Profile:1972年生まれ。斜里に入植して4代目。約42haの農地に小麦、てん菜、でん粉原料用馬鈴しょ(9~10ha)の3品を中心に人参、大豆、2021年から大麦(はだか麦)を生産し、はだか麦は加工も行う。家族は妻と3人の息子、両親と愛犬、昨年から次男が後継者として共に畑に立っている。
この記事は2024年8月23日に掲載された情報となります。
「北海道農業協同組合中央会 農政対策部長賞」を受賞した山田さんは、知床の秀峰、斜里岳の麓で最新のスマート農業を駆使し、でん粉原料用馬鈴しょを生産しています。指導農業士として地域の担い手育成にも携わっている山田さんにお話を伺いました。
将来を見据えて新技術を導入
山田さんは、2016年の自動操舵トラクター導入を皮切りに、現在はインファロー技術、可変施肥のマッピングには、衛星リモートセンシングに加えレーザー式生育センサーを採用するなど、先駆的にスマート農業を取り入れています(写真1)。
今回の受賞理由の㆒つとなったインファロー技術(写真2)を導入したのは2015年。前年参加したフランスとベルギーでの研修時に、新しい技術を知ったとのこと。実際に植え付けや収穫の様子を見て「黒アザ病や腰折れ症状を解決できるのでは…」と考えたそうです。帰国後、植付時植溝内土壌散布機「アミーゴ」を購入、利用を開始しました。
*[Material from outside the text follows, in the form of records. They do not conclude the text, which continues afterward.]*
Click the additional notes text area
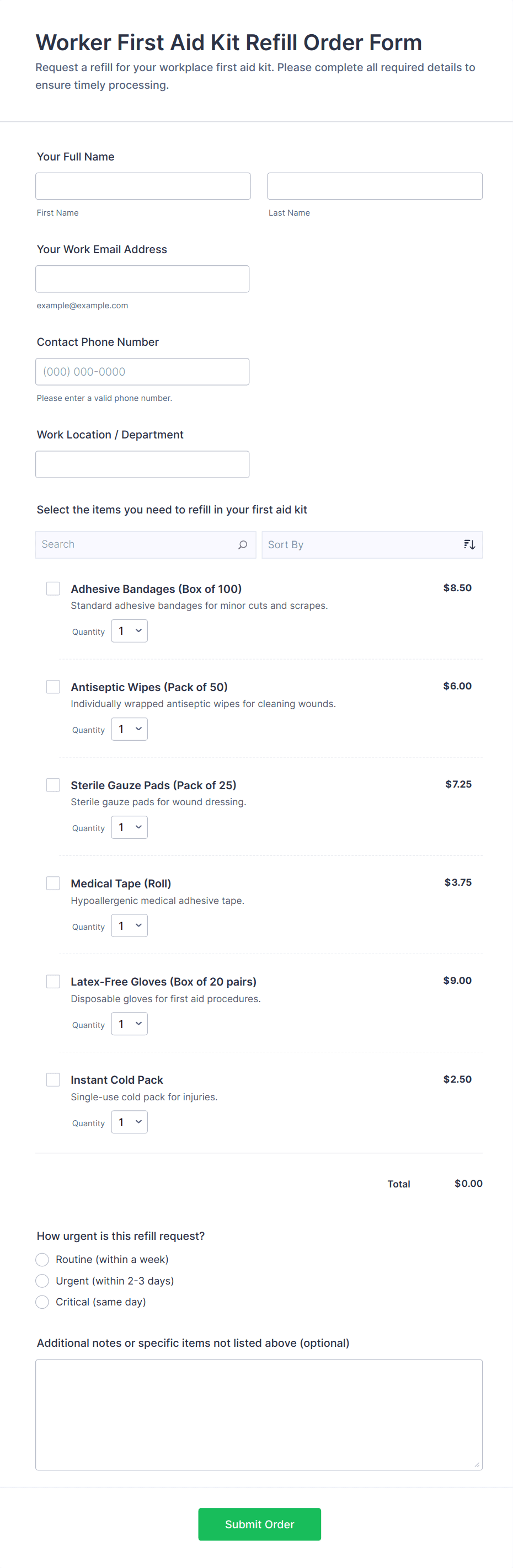Image resolution: width=513 pixels, height=1568 pixels. (x=259, y=1415)
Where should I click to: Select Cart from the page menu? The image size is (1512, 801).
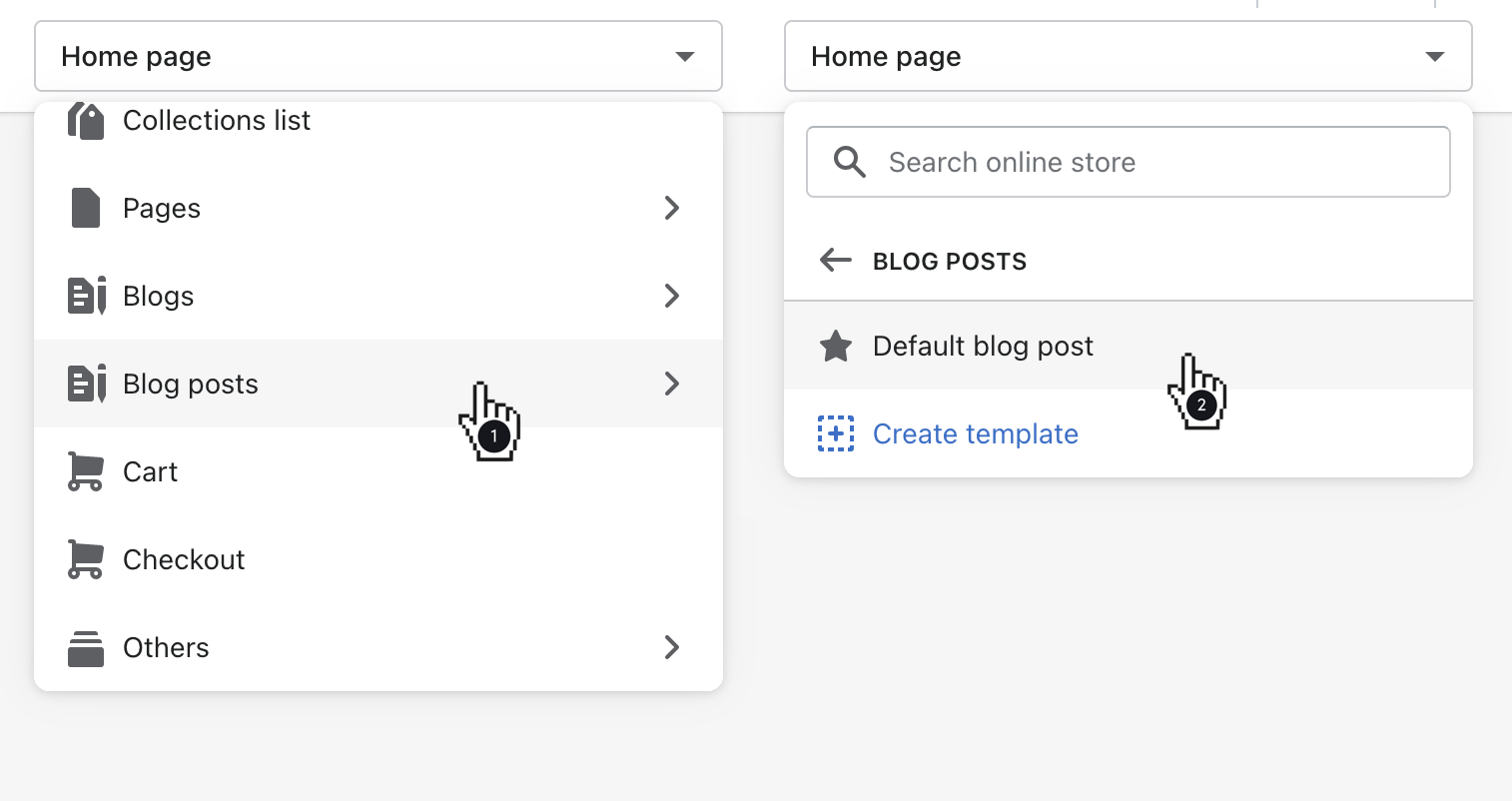click(150, 471)
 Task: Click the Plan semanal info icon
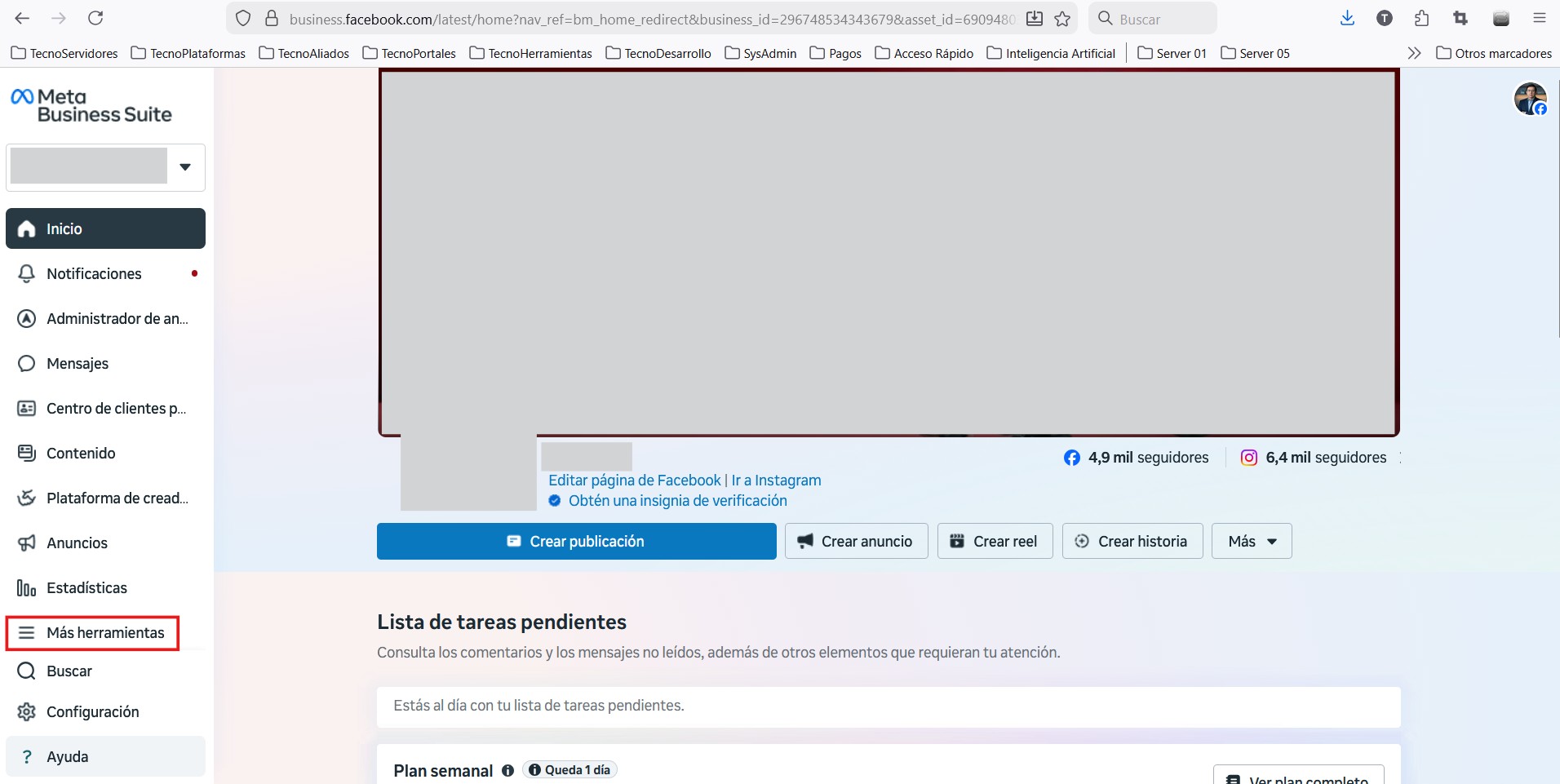[x=507, y=770]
「黒アザ病の早期予防につながっていることを実感します。導入は、でん粉原料用馬鈴しょだけでなく、てん菜や人参など根菜類を多く作付けする中で、土壌病害虫対策のひとつになればと考えました。良く言えば将来を見据えてとなりますね(笑)」
自分の経験を次に伝える
山田さんがスマート農業を導入して最も効果を感じているのが自動操舵です。
自分以外の人が操作しても熟練者並みの技術になることや、圃場をマッピングしてデータ化することで、作業時間が計算できるようになり、時間の管理がしやすく、作業の効率化が図れました。コスト面では上がってしまい検討の余地はあるものの、総合的なパフォーマンスが改善されました。
また、指導農業士としてこれからの担い手育成にも携わっている山田さん。「自分の経験値や失敗例をデータとして生かしてもらえれば、アドバイスにもなる」とその思いを話します。
斜里、清里、小清水の3町の清里地区指導農業士会の役員として、地域の農家を回って課題の掘り出しなどを行いながら、自らもSNSからの情報収集や、研修会に参加するなどの勉強を怠りません。
「次の世代へ、どうつなげられるかが㆒番の課題。実践から得た技術や試験・研究等で学んだ知識を地域に積極的に還元していきたい」
使う人に喜ばれるために
後継者不足や地域の空き農地受け入れによる作付け面積拡大の中で作業性を考えると、植え付けや培土を効率化することが「60代までの自分の課題かな?」と理想を教えてくれました。
また、品種については、栽培のしやすさだけではなく、ユーザーにも好まれるものができればと、期待しています。